Please, drop the drama. It has no benefit and it certainly doesn't move you forward. I asked only because I feel that it is very important that at least one person that you are counselling with knows the complete situation.
Advice based on partial truth or outright falsehoods doesn't do you any good.
From my viewpoint, you are asking advice from people while at the same time not being forthcoming AND asking us to ignore the pile of elephant poo that sits amongst us. I think you have shown a pattern of deception that contributes to unnecessary dramatic upheaval in your life, a flurry of mea culpas, and then business as usual. That doesn't make you evil or unredeemable (or fill in the blank of whatever expletive you may tend toward), it does perhaps take you beyond the scope of the forum.
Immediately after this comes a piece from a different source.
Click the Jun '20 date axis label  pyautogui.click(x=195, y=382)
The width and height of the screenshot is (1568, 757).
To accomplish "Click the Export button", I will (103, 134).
I personally think that you need to work with someone who is apprised of the complete truth.
I think your current forum topics are possibly keeping you from examining and dealing with the issues that resulted in you lying to 3 women and this forum. Rather than moving past it, I think you should move *through* it. I can tell you that "moving past it and going forward" is the typical response.
You can't build intimacy and trust, when there is deception and withholding. The reality is that if this indiscretion had occurred 15 years ago, that you could perhaps "move past it". But it happened recently and it is impacting your relationship *now*.
I can't tell from what you have said whether or not your wife knows anything. You have hinted that she knows something. I think that is another one of the things that throws me off when corresponding with you, it's like we can't get a simple yes/no answer from you, there are only whiffs and hints and we're forced to read between the lines.
If your wife knows or suspects something, what are you doing to build trust? If your counselor is aware of everything and your wife does not know anything, what plan has the C given you to rebuild the relationship and what has been instituted to keep you accountable regarding your weakness?
:Edited to add this - Chrome, I have to deal with my own tendency to sugarcoat issues and avoid direct communication with those close to me. So, I didn't want you to feel/think that you were being labled with something unique - I deal with it too.